● WORK ITEM
Only certain lines below are wanted: those starting at the line containing "You are a computer-use agent. Viewport: 799px" and ending at the line containing "Task: Click the 'По", both included, each retyped exactly.
===== PROVIDED DATA =====
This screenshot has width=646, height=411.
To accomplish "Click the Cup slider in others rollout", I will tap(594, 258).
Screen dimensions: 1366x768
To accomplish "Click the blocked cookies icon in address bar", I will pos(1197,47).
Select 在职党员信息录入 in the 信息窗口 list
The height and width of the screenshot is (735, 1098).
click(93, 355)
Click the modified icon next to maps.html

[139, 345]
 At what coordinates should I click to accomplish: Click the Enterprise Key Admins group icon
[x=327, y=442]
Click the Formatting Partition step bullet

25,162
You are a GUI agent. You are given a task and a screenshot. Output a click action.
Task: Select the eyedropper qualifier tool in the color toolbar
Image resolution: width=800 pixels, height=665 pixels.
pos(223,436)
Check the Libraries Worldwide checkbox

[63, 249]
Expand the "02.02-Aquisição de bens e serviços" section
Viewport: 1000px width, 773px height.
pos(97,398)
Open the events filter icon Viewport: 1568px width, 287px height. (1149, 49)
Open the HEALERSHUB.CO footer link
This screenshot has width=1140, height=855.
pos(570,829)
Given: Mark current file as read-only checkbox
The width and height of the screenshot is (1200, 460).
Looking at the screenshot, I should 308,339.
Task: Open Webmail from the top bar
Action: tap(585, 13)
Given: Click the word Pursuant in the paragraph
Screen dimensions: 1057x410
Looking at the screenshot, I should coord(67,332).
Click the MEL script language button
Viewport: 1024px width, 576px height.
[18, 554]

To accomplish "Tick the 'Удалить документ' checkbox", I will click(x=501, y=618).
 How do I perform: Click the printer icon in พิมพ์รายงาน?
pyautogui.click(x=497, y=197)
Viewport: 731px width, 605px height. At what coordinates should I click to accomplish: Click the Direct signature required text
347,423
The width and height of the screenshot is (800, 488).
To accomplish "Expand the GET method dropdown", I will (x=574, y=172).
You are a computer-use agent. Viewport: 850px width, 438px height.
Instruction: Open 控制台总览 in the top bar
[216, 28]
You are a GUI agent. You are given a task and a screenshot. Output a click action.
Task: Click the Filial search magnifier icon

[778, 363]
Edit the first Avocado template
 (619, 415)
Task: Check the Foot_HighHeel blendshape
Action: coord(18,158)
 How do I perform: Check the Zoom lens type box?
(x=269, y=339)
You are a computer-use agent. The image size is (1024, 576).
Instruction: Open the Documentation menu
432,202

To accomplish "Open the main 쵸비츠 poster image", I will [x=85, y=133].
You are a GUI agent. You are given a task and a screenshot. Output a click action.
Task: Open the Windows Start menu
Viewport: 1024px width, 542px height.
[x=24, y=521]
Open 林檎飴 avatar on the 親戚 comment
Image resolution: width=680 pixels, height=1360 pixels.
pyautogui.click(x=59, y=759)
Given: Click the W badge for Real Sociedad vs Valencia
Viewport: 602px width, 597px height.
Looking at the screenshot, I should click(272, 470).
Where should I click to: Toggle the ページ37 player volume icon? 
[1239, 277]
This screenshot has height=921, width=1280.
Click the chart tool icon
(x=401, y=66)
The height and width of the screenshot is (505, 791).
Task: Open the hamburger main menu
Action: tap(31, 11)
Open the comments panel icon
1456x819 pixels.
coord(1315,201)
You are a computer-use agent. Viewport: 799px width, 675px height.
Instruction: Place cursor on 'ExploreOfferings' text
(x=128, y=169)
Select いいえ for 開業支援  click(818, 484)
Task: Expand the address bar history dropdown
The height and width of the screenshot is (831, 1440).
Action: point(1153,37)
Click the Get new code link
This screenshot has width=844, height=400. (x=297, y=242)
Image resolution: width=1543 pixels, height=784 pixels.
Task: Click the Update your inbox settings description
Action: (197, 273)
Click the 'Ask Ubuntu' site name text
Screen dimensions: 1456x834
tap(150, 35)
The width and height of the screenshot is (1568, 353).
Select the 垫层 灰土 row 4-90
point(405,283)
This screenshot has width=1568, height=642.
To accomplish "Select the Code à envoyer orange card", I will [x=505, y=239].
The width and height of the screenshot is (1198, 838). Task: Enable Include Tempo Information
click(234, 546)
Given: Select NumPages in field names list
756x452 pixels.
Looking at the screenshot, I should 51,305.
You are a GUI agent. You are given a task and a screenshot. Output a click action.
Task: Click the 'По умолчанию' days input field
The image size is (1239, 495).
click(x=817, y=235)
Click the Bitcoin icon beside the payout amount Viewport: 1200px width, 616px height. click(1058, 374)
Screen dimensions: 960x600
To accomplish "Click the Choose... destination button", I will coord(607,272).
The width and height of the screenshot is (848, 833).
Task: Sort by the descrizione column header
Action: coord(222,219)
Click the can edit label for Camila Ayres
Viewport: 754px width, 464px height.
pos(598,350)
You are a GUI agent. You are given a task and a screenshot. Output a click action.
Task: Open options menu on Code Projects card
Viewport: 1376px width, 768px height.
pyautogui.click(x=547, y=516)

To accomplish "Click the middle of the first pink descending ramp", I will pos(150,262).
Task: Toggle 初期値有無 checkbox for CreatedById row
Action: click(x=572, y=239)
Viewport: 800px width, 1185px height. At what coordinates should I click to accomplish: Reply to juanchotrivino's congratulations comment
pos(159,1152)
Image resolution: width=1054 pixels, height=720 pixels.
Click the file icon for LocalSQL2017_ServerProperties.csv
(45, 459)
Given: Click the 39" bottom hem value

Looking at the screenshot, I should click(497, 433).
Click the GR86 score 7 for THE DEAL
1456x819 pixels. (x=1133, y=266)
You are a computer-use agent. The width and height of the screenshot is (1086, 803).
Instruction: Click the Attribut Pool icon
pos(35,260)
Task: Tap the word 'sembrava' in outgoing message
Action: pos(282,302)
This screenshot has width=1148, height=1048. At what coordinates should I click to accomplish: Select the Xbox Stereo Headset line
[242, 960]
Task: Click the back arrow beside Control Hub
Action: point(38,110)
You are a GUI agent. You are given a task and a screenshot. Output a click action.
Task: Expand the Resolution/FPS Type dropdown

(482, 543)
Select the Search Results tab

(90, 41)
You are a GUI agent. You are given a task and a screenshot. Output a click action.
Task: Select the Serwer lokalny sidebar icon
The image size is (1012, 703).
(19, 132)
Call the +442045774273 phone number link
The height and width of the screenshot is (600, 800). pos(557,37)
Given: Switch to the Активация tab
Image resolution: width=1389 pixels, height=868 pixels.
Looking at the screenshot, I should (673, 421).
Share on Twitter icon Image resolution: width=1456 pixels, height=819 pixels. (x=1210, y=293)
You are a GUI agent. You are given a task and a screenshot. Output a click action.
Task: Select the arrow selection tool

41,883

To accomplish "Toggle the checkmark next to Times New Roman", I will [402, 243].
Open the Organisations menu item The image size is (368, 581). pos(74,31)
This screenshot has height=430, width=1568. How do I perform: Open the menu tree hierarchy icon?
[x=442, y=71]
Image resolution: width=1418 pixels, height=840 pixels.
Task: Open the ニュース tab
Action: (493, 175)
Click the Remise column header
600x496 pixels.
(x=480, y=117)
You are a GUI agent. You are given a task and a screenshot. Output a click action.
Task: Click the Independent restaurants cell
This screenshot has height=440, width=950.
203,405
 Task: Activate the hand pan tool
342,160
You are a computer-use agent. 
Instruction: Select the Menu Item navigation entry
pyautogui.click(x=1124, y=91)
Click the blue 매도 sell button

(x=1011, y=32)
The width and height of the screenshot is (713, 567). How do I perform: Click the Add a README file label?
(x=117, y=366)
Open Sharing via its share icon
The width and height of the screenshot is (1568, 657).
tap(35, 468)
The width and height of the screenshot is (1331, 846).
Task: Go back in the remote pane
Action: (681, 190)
=====
● EXPECTED ANSWER
You are a computer-use agent. Viewport: 799px width, 675px height.
Instruction: Place cursor on 'ExploreOfferings' text
(x=128, y=169)
Select いいえ for 開業支援  click(818, 484)
Task: Expand the address bar history dropdown
The height and width of the screenshot is (831, 1440).
Action: point(1153,37)
Click the Get new code link
This screenshot has width=844, height=400. (x=297, y=242)
Image resolution: width=1543 pixels, height=784 pixels.
Task: Click the Update your inbox settings description
Action: (197, 273)
Click the 'Ask Ubuntu' site name text
Screen dimensions: 1456x834
tap(150, 35)
The width and height of the screenshot is (1568, 353).
Select the 垫层 灰土 row 4-90
point(405,283)
This screenshot has width=1568, height=642.
To accomplish "Select the Code à envoyer orange card", I will [x=505, y=239].
The width and height of the screenshot is (1198, 838). Task: Enable Include Tempo Information
click(234, 546)
Given: Select NumPages in field names list
756x452 pixels.
Looking at the screenshot, I should 51,305.
You are a GUI agent. You are given a task and a screenshot. Output a click action.
Task: Click the 'По умолчанию' days input field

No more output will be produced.